[start of Record list]

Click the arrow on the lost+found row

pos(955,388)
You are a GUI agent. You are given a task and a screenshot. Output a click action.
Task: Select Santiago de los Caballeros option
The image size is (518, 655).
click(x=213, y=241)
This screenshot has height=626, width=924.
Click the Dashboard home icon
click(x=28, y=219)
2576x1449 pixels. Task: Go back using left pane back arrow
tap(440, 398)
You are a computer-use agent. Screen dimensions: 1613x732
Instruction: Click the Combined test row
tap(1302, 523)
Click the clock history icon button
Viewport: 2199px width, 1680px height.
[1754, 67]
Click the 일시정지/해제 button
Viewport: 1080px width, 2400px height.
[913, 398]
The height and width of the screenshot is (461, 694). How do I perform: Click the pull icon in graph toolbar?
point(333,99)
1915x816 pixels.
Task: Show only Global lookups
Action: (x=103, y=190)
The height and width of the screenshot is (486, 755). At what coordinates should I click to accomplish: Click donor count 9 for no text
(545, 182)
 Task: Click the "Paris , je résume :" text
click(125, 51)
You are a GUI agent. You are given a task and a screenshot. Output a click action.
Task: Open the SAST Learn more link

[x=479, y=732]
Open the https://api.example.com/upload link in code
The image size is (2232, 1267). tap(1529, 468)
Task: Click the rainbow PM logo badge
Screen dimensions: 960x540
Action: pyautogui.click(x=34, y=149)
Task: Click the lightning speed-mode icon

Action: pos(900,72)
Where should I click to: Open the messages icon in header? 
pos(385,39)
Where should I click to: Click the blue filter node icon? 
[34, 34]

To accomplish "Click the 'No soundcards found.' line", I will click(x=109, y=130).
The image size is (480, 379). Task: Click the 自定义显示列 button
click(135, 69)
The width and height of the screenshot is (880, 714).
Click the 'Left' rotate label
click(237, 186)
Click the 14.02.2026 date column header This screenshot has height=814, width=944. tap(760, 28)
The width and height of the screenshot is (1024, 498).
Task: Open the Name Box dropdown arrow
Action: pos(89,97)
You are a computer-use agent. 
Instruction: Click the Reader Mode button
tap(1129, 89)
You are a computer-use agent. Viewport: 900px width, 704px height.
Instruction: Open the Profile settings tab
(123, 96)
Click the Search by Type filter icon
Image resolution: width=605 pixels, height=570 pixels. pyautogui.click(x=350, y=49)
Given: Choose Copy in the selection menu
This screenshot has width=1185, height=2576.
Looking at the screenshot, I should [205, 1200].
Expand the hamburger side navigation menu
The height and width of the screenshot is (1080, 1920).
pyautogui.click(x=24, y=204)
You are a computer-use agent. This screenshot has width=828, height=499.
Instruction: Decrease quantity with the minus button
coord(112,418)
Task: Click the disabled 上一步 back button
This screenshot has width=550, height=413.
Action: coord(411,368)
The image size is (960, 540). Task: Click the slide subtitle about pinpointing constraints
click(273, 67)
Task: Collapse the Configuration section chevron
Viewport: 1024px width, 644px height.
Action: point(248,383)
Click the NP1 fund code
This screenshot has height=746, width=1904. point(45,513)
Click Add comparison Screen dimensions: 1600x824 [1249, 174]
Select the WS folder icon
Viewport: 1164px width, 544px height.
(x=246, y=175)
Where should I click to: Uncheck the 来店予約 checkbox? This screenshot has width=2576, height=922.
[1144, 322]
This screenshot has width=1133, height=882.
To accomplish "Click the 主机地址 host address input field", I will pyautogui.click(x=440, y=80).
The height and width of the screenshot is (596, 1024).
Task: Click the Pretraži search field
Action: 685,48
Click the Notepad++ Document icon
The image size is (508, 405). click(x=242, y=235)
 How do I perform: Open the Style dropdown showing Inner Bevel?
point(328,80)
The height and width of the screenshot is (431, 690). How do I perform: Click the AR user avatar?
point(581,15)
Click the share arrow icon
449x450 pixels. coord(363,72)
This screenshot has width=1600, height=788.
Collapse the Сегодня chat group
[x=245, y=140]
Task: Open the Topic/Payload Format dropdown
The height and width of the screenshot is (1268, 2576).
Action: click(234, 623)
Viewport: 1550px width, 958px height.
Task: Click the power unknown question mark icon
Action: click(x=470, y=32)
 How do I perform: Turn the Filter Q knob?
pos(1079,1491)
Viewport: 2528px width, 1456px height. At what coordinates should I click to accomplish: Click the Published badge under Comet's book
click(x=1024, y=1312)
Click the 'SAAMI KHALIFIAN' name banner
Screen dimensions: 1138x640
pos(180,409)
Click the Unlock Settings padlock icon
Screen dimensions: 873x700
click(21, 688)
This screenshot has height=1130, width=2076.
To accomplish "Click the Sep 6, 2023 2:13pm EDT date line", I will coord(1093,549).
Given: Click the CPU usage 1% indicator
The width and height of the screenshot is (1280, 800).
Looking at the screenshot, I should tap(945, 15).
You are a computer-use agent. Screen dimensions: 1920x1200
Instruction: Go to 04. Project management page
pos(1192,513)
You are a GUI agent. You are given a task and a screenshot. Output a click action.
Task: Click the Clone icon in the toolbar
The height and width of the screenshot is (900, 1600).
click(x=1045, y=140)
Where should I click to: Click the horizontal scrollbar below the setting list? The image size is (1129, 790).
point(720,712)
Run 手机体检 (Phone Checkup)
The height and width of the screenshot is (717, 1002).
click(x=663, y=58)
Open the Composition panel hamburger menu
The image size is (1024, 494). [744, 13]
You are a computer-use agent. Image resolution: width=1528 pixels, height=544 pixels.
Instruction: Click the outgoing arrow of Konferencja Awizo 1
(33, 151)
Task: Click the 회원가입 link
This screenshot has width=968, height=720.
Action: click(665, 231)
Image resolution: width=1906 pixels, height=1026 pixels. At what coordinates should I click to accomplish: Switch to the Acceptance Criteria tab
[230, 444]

[end of Record list]

-- Request --
Print the full listing above, with every line unchanged and in its original order.

-- Reply --
Click the arrow on the lost+found row

pos(955,388)
You are a GUI agent. You are given a task and a screenshot. Output a click action.
Task: Select Santiago de los Caballeros option
The image size is (518, 655).
click(x=213, y=241)
This screenshot has height=626, width=924.
Click the Dashboard home icon
click(x=28, y=219)
2576x1449 pixels. Task: Go back using left pane back arrow
tap(440, 398)
You are a computer-use agent. Screen dimensions: 1613x732
Instruction: Click the Combined test row
tap(1302, 523)
Click the clock history icon button
Viewport: 2199px width, 1680px height.
[1754, 67]
Click the 일시정지/해제 button
Viewport: 1080px width, 2400px height.
[913, 398]
The height and width of the screenshot is (461, 694). How do I perform: Click the pull icon in graph toolbar?
point(333,99)
1915x816 pixels.
Task: Show only Global lookups
Action: (x=103, y=190)
The height and width of the screenshot is (486, 755). At what coordinates should I click to accomplish: Click donor count 9 for no text
(545, 182)
 Task: Click the "Paris , je résume :" text
click(125, 51)
You are a GUI agent. You are given a task and a screenshot. Output a click action.
Task: Open the SAST Learn more link

[x=479, y=732]
Open the https://api.example.com/upload link in code
The image size is (2232, 1267). tap(1529, 468)
Task: Click the rainbow PM logo badge
Screen dimensions: 960x540
Action: pyautogui.click(x=34, y=149)
Task: Click the lightning speed-mode icon

Action: pos(900,72)
Where should I click to: Open the messages icon in header? 
pos(385,39)
Where should I click to: Click the blue filter node icon? 
[34, 34]

To accomplish "Click the 'No soundcards found.' line", I will click(x=109, y=130).
The image size is (480, 379). Task: Click the 自定义显示列 button
click(135, 69)
The width and height of the screenshot is (880, 714).
Click the 'Left' rotate label
click(237, 186)
Click the 14.02.2026 date column header This screenshot has height=814, width=944. tap(760, 28)
The width and height of the screenshot is (1024, 498).
Task: Open the Name Box dropdown arrow
Action: pos(89,97)
You are a computer-use agent. 
Instruction: Click the Reader Mode button
tap(1129, 89)
You are a computer-use agent. Viewport: 900px width, 704px height.
Instruction: Open the Profile settings tab
(123, 96)
Click the Search by Type filter icon
Image resolution: width=605 pixels, height=570 pixels. pyautogui.click(x=350, y=49)
Given: Choose Copy in the selection menu
This screenshot has width=1185, height=2576.
Looking at the screenshot, I should [205, 1200].
Expand the hamburger side navigation menu
The height and width of the screenshot is (1080, 1920).
pyautogui.click(x=24, y=204)
You are a computer-use agent. This screenshot has width=828, height=499.
Instruction: Decrease quantity with the minus button
coord(112,418)
Task: Click the disabled 上一步 back button
This screenshot has width=550, height=413.
Action: coord(411,368)
The image size is (960, 540). Task: Click the slide subtitle about pinpointing constraints
click(273, 67)
Task: Collapse the Configuration section chevron
Viewport: 1024px width, 644px height.
Action: point(248,383)
Click the NP1 fund code
This screenshot has height=746, width=1904. point(45,513)
Click Add comparison Screen dimensions: 1600x824 [1249, 174]
Select the WS folder icon
Viewport: 1164px width, 544px height.
(x=246, y=175)
Where should I click to: Uncheck the 来店予約 checkbox? This screenshot has width=2576, height=922.
[1144, 322]
This screenshot has width=1133, height=882.
To accomplish "Click the 主机地址 host address input field", I will pyautogui.click(x=440, y=80).
The height and width of the screenshot is (596, 1024).
Task: Click the Pretraži search field
Action: 685,48
Click the Notepad++ Document icon
The image size is (508, 405). click(x=242, y=235)
 How do I perform: Open the Style dropdown showing Inner Bevel?
point(328,80)
The height and width of the screenshot is (431, 690). How do I perform: Click the AR user avatar?
point(581,15)
Click the share arrow icon
449x450 pixels. coord(363,72)
This screenshot has width=1600, height=788.
Collapse the Сегодня chat group
[x=245, y=140]
Task: Open the Topic/Payload Format dropdown
The height and width of the screenshot is (1268, 2576).
Action: click(234, 623)
Viewport: 1550px width, 958px height.
Task: Click the power unknown question mark icon
Action: click(x=470, y=32)
 How do I perform: Turn the Filter Q knob?
pos(1079,1491)
Viewport: 2528px width, 1456px height. At what coordinates should I click to accomplish: Click the Published badge under Comet's book
click(x=1024, y=1312)
Click the 'SAAMI KHALIFIAN' name banner
Screen dimensions: 1138x640
pos(180,409)
Click the Unlock Settings padlock icon
Screen dimensions: 873x700
click(21, 688)
This screenshot has height=1130, width=2076.
To accomplish "Click the Sep 6, 2023 2:13pm EDT date line", I will coord(1093,549).
Given: Click the CPU usage 1% indicator
The width and height of the screenshot is (1280, 800).
Looking at the screenshot, I should tap(945, 15).
You are a computer-use agent. Screen dimensions: 1920x1200
Instruction: Go to 04. Project management page
pos(1192,513)
You are a GUI agent. You are given a task and a screenshot. Output a click action.
Task: Click the Clone icon in the toolbar
The height and width of the screenshot is (900, 1600).
click(x=1045, y=140)
Where should I click to: Click the horizontal scrollbar below the setting list? The image size is (1129, 790).
point(720,712)
Run 手机体检 (Phone Checkup)
The height and width of the screenshot is (717, 1002).
click(x=663, y=58)
Open the Composition panel hamburger menu
The image size is (1024, 494). [744, 13]
You are a computer-use agent. Image resolution: width=1528 pixels, height=544 pixels.
Instruction: Click the outgoing arrow of Konferencja Awizo 1
(33, 151)
Task: Click the 회원가입 link
This screenshot has width=968, height=720.
Action: click(665, 231)
Image resolution: width=1906 pixels, height=1026 pixels. At what coordinates should I click to accomplish: Switch to the Acceptance Criteria tab
[230, 444]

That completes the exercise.